Sorular ve görevler:
a. Kısırkaya barınağı haberine göre Hayvan Haklarını Koruma ve Geliştirme Derneği davayı hangi mahkemede açtı?
b. Lütfen Kısırkaya barınağı haberini bittiği noktadan devam ettirin.

Belge bölümü:
Hayvan hakları savunucuları, tüm tepkilere rağmen Sarıyer Kısırkaya’da inşası süren hayvan barınağıyla ilgili yürütmenin durdurulması için İstanbul Büyükşehir Belediyesi’ne (İBB) dava açtı.
Hayvan Haklarını Koruma ve Geliştirme Derneği’nin Nöbetçi İdare Mahkemesi’nde açtığı davanın dilekçesinde, arazi ve bölge şartları açısından, böyle bir tesis kurulmasının beklenen sonuçları doğurmayacağı, tam tersine hayvanların yaşamsal ihtiyaçlarının karşılanamayacağı bir tecrit alanına dönüşeceği belirtildi.
Geçtiğimiz hafta, Engelli Hayvanları Koruma ve Hayvan Hakları Derneği de aynı dev barınak nedeni ile İBB Başkanı Kadir Topbaş’ı, kamu görevlileri etik davranış ilkelerine ve etik yönetmeliğine aykırı davrandığı için Kamu Görevlileri Etik Kurulu’na şikâyet etmişti.
Geçtiğimiz ay ise 50'ye yakın STK, baro, platform, sendika ve hayvan hakları örgütü ortak bir deklarasyon yayınlayarak, "Modern bir 'Hayırsızada' örneği yaşamak istemiyoruz. doğal yaşam parkı' adıyla sunulan barınaklar hayvanların ‘barınması’ için tasarlanmamıştır; bu alanlar tam tersine hayvanların yaş, sağlık durumu ve/veya yaşamsal ihtiyaçlarına bakılmaksızın tecrit edilecekleri hapis hücreleridir" demişti.
“Barınak değil toplama kampı”

Saklanan kayıtlar:
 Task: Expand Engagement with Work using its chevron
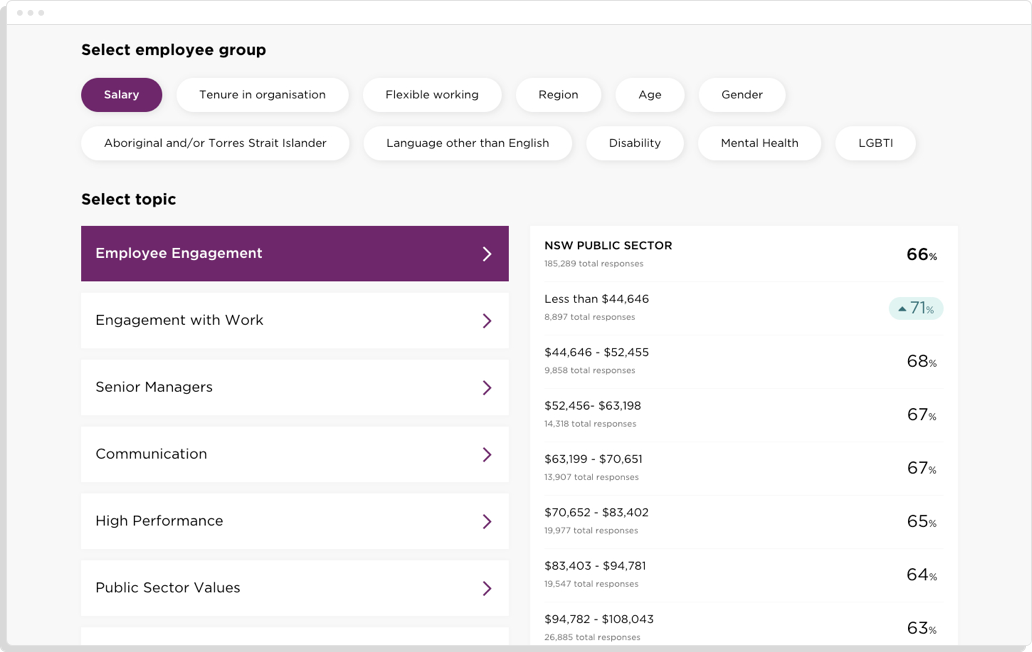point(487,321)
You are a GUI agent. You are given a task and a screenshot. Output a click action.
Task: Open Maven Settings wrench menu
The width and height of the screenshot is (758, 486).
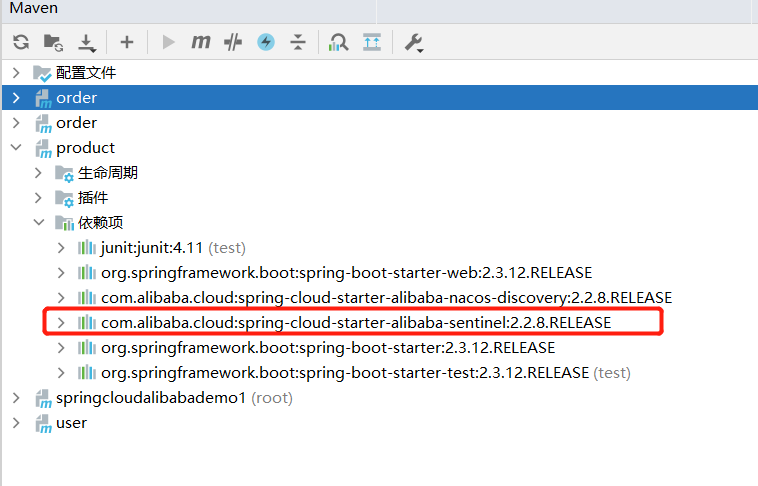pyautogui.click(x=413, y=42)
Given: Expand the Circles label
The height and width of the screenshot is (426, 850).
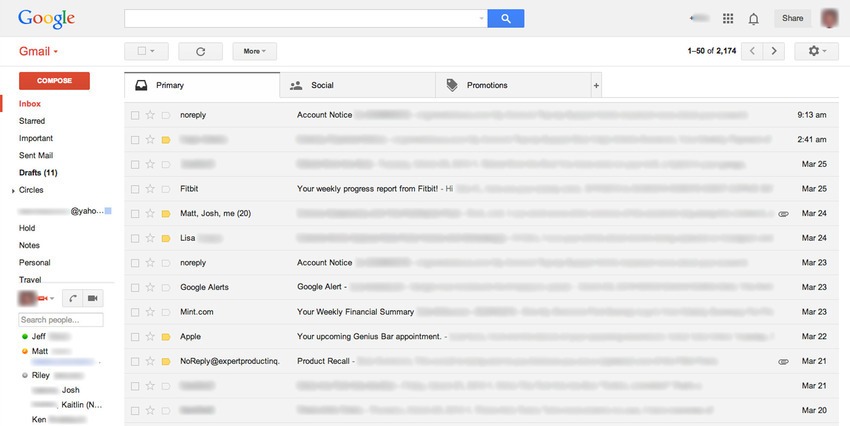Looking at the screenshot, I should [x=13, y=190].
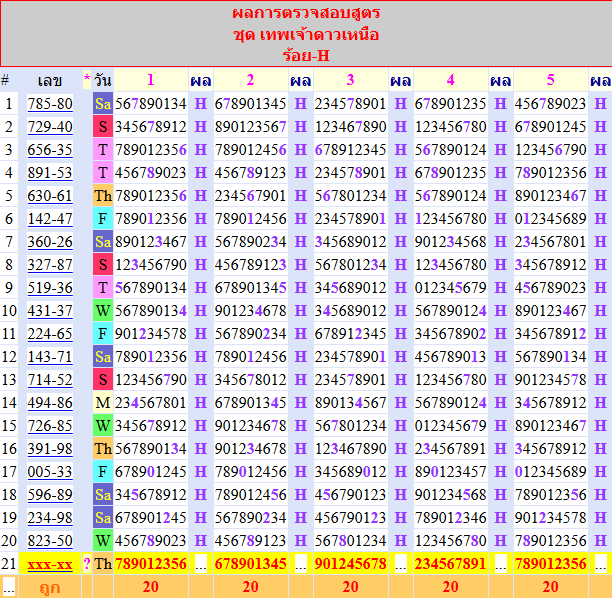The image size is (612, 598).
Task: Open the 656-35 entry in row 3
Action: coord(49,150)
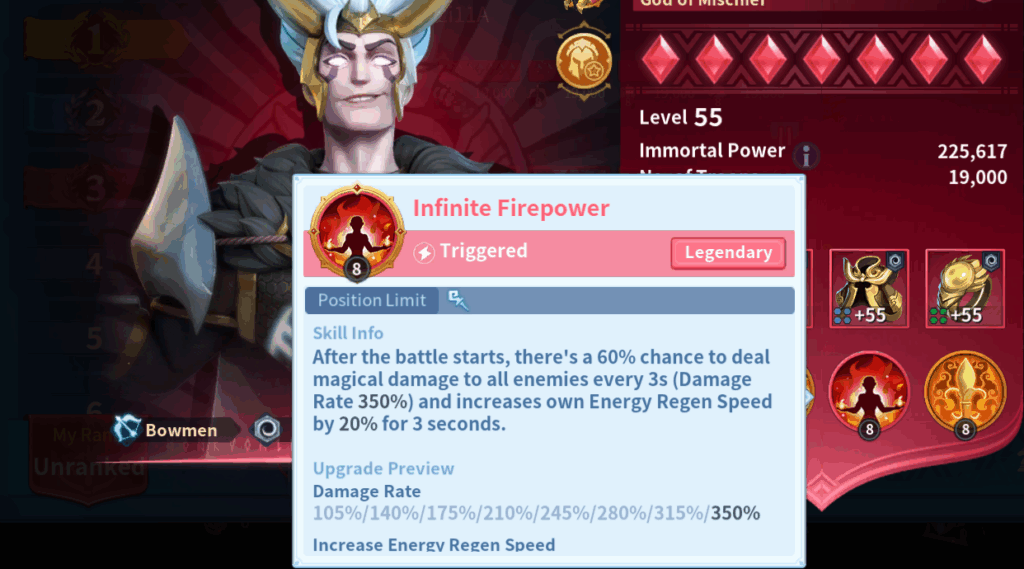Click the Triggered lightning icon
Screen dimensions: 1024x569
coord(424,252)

Yanıtlar:
a. Nöbetçi İdare Mahkemesi'nde.

b.
Dernekten Burak Özgüner, mevzuata aykırı bir şekilde sürdürülen inşaatın durdurulması için İBB’yi defalarca uyardıklarını söylerken, “Ulaşımın olmadığı, yönetmelik hükümlerinin yerine getirilmediği, hayvanların tecrit edileceği, haklarının gasp edileceği bu dev toplama kampını istemiyoruz. 20.000 köpek bir yana 1.000 köpek bile bu arazide bakılamaz, ihtiyaçlar karşılanamaz. İBB, 50 köpeklik barınaklarda dahi ne olup bittiğinden bihaber iken binlerce köpeğin sokaklardan toplanarak tel örgüler arkasına hapsedilmesini kesinlikle kabul etmiyoruz” diye konuştu.
“Yasallıktan ve etik koşullardan uzak”
Bugün Nöbetçi İdare Mahkemesi’nde açılan davanın dilekçesinde şu ifadelere yer verildi:
“Davalı İBB’nin inşaat halinde olan tesisi, Karadeniz’i tam olarak karşısına alan dik bir yamaç üzerine, çok yönlü ve sert esen rüzgarlara açık, su yoğunluğu fazla olan toprak yapısına sahip ve ulaşım kolaylığı olmayan bir arazi üzerine kurulmaktadır. Gerek ilgili mevzuat, gerekse yukarıda ilgili bakanlık genelgeleri, davalının inşa ettiği tesis hakkında da bağlayıcı olan ilgili arazi seçimi konusunda yeterince açıktır ve tüm bu mevzuat hükümlerine rağmen yürütme ısrarla durdurulmamaktadır. Söz konusu tesiste hedeflenen sonucun olmayacağı, arazi ve bölge şartları açısından ve idarenin verdiği bilgiler doğrultusunda da açıktır.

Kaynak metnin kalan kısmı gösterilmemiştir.